What the exercise asks:
Print the records unchanged, from the line containing "Godshill (739, 973)" down to the line containing "Daniel Gogłoza (70, 585)", including both of those lines.
☆ ☆ ☆ ☆ ☆ ☆ ☆
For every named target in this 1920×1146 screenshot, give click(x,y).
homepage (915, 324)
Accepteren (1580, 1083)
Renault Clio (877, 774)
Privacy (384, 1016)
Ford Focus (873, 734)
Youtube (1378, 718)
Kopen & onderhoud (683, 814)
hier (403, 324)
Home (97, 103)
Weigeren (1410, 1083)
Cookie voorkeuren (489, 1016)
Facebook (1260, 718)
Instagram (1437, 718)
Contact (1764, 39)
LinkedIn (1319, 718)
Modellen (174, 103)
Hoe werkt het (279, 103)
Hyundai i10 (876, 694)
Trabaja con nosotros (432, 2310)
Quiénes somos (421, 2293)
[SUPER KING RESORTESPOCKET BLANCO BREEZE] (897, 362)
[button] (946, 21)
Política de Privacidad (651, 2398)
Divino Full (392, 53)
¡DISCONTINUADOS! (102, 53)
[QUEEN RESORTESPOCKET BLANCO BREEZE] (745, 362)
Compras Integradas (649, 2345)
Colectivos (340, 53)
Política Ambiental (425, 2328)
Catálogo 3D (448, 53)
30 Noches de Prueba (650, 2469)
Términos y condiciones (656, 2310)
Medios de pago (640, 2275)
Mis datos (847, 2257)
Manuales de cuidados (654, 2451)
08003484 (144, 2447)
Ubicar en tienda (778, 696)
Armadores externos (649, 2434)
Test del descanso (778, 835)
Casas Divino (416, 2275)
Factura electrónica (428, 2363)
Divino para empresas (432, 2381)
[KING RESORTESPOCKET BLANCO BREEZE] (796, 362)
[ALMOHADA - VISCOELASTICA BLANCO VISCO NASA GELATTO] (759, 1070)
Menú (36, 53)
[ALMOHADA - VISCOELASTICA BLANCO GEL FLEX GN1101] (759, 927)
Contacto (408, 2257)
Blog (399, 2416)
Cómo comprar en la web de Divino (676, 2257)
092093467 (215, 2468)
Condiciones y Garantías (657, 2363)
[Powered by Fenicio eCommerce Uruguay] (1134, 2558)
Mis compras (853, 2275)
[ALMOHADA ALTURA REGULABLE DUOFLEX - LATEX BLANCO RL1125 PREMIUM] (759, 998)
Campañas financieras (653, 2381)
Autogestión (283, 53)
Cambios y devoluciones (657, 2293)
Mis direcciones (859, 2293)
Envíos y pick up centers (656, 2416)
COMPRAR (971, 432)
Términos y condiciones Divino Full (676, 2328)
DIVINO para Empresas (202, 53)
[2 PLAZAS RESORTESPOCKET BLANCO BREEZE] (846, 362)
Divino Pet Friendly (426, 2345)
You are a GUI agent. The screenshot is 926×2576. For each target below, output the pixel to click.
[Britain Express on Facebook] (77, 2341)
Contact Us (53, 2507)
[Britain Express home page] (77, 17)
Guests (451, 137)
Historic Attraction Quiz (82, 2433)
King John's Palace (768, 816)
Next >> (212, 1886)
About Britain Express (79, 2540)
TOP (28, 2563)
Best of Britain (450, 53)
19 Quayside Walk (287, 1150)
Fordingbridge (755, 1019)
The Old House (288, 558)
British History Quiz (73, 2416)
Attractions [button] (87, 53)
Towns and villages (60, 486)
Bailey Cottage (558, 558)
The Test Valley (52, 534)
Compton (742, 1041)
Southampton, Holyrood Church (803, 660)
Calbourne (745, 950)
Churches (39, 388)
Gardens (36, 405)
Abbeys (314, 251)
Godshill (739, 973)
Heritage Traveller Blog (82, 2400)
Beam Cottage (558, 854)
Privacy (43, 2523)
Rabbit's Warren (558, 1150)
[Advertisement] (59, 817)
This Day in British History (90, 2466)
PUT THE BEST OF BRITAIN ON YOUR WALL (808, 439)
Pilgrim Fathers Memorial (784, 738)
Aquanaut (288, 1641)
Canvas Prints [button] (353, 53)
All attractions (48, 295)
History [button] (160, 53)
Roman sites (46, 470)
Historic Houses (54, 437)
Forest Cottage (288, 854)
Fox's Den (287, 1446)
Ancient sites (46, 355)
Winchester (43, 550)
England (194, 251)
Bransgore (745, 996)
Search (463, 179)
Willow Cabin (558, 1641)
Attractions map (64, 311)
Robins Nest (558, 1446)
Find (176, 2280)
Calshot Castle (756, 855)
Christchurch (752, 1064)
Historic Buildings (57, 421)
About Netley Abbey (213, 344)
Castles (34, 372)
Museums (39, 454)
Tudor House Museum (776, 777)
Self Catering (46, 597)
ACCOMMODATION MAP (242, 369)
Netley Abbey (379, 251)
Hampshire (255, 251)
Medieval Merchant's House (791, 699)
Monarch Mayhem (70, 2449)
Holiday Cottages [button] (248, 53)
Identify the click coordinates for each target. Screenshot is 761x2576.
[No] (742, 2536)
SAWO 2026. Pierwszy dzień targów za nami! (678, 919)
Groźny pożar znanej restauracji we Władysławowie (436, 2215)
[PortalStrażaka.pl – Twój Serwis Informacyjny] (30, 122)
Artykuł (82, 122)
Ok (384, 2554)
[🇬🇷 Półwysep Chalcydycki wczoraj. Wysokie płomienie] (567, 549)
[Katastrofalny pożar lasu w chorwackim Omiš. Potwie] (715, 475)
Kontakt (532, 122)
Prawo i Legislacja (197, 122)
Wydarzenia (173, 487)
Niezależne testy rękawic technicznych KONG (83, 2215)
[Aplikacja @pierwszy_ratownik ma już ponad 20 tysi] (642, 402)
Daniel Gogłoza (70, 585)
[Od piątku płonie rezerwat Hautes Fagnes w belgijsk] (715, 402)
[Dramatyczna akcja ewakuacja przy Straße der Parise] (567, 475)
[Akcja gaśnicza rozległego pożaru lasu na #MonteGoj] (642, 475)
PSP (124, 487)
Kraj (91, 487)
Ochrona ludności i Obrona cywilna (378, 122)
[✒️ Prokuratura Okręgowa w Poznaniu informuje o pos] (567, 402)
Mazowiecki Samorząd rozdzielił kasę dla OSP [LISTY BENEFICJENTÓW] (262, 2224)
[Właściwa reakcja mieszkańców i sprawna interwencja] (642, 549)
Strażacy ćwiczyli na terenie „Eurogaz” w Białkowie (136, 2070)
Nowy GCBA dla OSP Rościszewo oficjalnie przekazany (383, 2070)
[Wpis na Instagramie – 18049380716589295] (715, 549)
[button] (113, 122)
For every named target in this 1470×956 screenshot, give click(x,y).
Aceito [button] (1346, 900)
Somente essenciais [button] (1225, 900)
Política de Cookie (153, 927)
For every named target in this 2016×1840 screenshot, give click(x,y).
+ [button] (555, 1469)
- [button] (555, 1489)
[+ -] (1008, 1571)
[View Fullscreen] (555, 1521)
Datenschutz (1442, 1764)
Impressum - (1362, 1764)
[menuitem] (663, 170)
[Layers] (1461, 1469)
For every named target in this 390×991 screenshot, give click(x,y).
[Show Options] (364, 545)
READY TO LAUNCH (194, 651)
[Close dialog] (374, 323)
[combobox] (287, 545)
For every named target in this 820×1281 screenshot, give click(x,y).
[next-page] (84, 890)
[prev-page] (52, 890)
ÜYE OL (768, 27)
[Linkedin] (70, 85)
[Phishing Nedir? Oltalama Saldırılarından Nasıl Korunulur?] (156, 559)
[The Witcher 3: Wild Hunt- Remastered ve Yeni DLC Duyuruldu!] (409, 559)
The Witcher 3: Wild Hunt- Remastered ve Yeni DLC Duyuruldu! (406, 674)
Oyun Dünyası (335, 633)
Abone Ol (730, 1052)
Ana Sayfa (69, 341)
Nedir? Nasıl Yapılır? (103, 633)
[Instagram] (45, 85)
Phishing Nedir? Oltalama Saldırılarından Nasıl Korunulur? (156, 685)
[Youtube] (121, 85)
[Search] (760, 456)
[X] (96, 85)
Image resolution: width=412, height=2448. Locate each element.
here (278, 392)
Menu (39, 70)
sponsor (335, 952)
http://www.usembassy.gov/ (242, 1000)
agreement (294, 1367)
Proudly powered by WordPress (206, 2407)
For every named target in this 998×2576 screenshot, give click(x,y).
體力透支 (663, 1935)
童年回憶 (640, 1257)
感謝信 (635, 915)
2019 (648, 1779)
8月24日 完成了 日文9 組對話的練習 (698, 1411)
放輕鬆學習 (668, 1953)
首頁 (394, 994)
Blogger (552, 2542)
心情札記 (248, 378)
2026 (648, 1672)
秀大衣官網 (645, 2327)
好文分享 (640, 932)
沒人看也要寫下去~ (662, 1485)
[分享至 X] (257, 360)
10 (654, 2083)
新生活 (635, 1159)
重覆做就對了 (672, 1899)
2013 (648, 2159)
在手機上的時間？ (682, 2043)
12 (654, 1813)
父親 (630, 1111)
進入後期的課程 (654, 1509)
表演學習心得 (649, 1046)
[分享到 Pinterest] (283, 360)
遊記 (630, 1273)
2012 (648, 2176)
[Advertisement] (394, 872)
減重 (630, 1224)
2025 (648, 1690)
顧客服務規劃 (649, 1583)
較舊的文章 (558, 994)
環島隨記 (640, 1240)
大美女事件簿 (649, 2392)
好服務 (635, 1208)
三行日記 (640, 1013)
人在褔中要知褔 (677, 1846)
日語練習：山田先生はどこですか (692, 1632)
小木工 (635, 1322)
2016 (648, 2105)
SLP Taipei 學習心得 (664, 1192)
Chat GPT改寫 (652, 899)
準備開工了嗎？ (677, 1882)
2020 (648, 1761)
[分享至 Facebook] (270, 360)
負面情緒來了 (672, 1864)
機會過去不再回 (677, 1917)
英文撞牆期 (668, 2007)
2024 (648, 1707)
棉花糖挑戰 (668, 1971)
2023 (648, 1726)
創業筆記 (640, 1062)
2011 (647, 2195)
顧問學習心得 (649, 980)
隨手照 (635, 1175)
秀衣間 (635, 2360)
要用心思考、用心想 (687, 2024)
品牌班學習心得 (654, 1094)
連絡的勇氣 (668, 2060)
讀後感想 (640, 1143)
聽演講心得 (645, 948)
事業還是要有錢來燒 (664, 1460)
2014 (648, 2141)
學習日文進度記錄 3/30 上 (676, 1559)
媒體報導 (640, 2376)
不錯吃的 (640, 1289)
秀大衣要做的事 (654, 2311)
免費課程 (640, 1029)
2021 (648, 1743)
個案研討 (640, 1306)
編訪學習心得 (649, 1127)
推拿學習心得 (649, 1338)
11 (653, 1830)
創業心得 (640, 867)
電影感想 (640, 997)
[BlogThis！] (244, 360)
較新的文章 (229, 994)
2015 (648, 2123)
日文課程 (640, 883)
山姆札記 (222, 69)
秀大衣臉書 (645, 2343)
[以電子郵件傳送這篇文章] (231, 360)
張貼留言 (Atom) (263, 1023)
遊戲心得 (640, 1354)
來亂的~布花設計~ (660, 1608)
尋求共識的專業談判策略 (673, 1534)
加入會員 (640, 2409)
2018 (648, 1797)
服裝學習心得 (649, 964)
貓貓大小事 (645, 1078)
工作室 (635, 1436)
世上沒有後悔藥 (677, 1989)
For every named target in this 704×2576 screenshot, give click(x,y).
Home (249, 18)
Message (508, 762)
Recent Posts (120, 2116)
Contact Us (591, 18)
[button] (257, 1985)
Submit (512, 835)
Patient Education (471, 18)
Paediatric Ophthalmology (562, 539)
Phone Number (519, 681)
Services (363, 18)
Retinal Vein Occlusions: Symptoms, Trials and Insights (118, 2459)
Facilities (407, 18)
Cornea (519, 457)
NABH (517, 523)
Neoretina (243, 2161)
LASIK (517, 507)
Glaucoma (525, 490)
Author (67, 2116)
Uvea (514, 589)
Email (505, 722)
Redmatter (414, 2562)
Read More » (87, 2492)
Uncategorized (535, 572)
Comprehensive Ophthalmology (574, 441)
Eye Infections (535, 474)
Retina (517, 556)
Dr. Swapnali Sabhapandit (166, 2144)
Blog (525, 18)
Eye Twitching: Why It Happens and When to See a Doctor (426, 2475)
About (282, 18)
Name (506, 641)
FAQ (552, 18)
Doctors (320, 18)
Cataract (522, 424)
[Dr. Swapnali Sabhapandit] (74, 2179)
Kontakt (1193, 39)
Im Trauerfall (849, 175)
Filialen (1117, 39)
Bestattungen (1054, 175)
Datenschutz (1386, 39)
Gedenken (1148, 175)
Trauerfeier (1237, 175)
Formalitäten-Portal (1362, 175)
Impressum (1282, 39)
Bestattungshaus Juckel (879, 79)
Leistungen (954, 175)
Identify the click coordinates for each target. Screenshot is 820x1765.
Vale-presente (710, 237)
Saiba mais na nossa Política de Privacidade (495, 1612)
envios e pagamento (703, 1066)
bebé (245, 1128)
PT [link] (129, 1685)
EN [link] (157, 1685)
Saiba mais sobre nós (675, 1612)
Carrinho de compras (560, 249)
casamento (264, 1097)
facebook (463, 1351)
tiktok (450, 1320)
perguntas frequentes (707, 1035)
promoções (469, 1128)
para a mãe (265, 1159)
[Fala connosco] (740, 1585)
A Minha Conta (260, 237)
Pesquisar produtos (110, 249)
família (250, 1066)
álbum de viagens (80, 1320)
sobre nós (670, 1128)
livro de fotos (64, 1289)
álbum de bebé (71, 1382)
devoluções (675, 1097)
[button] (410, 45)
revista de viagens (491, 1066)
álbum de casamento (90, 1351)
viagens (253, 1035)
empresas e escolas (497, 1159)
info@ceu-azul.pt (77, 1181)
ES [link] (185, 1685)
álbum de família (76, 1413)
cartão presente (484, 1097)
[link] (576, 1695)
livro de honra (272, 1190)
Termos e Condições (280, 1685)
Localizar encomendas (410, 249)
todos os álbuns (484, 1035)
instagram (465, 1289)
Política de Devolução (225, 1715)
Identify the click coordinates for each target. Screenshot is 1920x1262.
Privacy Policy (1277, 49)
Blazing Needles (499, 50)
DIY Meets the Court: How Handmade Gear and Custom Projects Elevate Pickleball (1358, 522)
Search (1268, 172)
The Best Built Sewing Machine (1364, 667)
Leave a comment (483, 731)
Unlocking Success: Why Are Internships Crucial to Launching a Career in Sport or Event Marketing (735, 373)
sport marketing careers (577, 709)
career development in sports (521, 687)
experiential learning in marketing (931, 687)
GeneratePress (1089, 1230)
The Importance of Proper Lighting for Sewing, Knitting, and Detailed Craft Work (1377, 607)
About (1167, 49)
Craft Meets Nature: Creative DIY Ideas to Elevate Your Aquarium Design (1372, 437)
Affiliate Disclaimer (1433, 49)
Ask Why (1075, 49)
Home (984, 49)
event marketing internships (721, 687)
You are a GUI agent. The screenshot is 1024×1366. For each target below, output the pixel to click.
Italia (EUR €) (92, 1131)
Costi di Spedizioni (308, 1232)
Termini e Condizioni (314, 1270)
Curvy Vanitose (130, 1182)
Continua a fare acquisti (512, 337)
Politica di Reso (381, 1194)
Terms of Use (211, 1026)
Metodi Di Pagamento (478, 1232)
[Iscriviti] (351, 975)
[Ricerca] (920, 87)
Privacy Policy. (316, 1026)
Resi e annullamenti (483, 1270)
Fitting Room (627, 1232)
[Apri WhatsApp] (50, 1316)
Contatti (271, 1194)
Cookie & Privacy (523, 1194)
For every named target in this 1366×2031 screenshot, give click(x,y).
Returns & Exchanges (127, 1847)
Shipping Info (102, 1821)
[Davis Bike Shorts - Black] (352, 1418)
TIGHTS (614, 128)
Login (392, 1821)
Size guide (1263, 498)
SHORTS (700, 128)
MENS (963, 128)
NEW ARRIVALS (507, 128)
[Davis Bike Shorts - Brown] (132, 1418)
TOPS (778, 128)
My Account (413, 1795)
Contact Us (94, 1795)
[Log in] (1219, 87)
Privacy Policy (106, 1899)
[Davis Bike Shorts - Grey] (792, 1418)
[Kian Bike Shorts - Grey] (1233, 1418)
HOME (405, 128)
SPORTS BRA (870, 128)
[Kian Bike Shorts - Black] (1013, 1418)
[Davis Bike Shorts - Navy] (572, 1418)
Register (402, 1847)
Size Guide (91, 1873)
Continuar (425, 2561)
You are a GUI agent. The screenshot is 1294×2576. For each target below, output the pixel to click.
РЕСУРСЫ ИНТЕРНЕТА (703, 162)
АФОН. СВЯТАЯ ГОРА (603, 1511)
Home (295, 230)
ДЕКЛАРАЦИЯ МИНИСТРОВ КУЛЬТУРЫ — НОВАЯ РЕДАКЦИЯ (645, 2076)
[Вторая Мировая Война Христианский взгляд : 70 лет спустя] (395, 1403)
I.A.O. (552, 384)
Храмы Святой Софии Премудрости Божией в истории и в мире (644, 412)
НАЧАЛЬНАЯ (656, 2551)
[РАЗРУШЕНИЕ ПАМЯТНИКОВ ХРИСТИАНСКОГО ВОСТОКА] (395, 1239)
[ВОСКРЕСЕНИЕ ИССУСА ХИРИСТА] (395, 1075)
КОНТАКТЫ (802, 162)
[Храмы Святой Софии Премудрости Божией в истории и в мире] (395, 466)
☆ ☆ ☆ ☆ ☆ ☆ ☆
Response to this exercise:
Godshill (739, 973)
Heritage Traveller Blog (82, 2400)
Beam Cottage (558, 854)
Privacy (43, 2523)
Rabbit's Warren (558, 1150)
[Advertisement] (59, 817)
This Day in British History (90, 2466)
PUT THE BEST OF BRITAIN ON YOUR WALL (808, 439)
Pilgrim Fathers Memorial (784, 738)
Aquanaut (288, 1641)
Canvas Prints [button] (353, 53)
All attractions (48, 295)
History [button] (160, 53)
Roman sites (46, 470)
Historic Houses (54, 437)
Forest Cottage (288, 854)
Fox's Den (287, 1446)
Ancient sites (46, 355)
Winchester (43, 550)
England (194, 251)
Bransgore (745, 996)
Search (463, 179)
Willow Cabin (558, 1641)
Attractions map (64, 311)
Robins Nest (558, 1446)
Find (176, 2280)
Calshot Castle (756, 855)
Christchurch (752, 1064)
Historic Buildings (57, 421)
About Netley Abbey (213, 344)
Castles (34, 372)
Museums (39, 454)
Tudor House Museum (776, 777)
Self Catering (46, 597)
ACCOMMODATION MAP (242, 369)
Netley Abbey (379, 251)
Hampshire (255, 251)
Medieval Merchant's House (791, 699)
Monarch Mayhem (70, 2449)
Holiday Cottages [button] (248, 53)
Identify the click coordinates for each target. Screenshot is 761x2576.
[No] (742, 2536)
SAWO 2026. Pierwszy dzień targów za nami! (678, 919)
Groźny pożar znanej restauracji we Władysławowie (436, 2215)
[PortalStrażaka.pl – Twój Serwis Informacyjny] (30, 122)
Artykuł (82, 122)
Ok (384, 2554)
[🇬🇷 Półwysep Chalcydycki wczoraj. Wysokie płomienie] (567, 549)
[Katastrofalny pożar lasu w chorwackim Omiš. Potwie] (715, 475)
Kontakt (532, 122)
Prawo i Legislacja (197, 122)
Wydarzenia (173, 487)
Niezależne testy rękawic technicznych KONG (83, 2215)
[Aplikacja @pierwszy_ratownik ma już ponad 20 tysi] (642, 402)
Daniel Gogłoza (70, 585)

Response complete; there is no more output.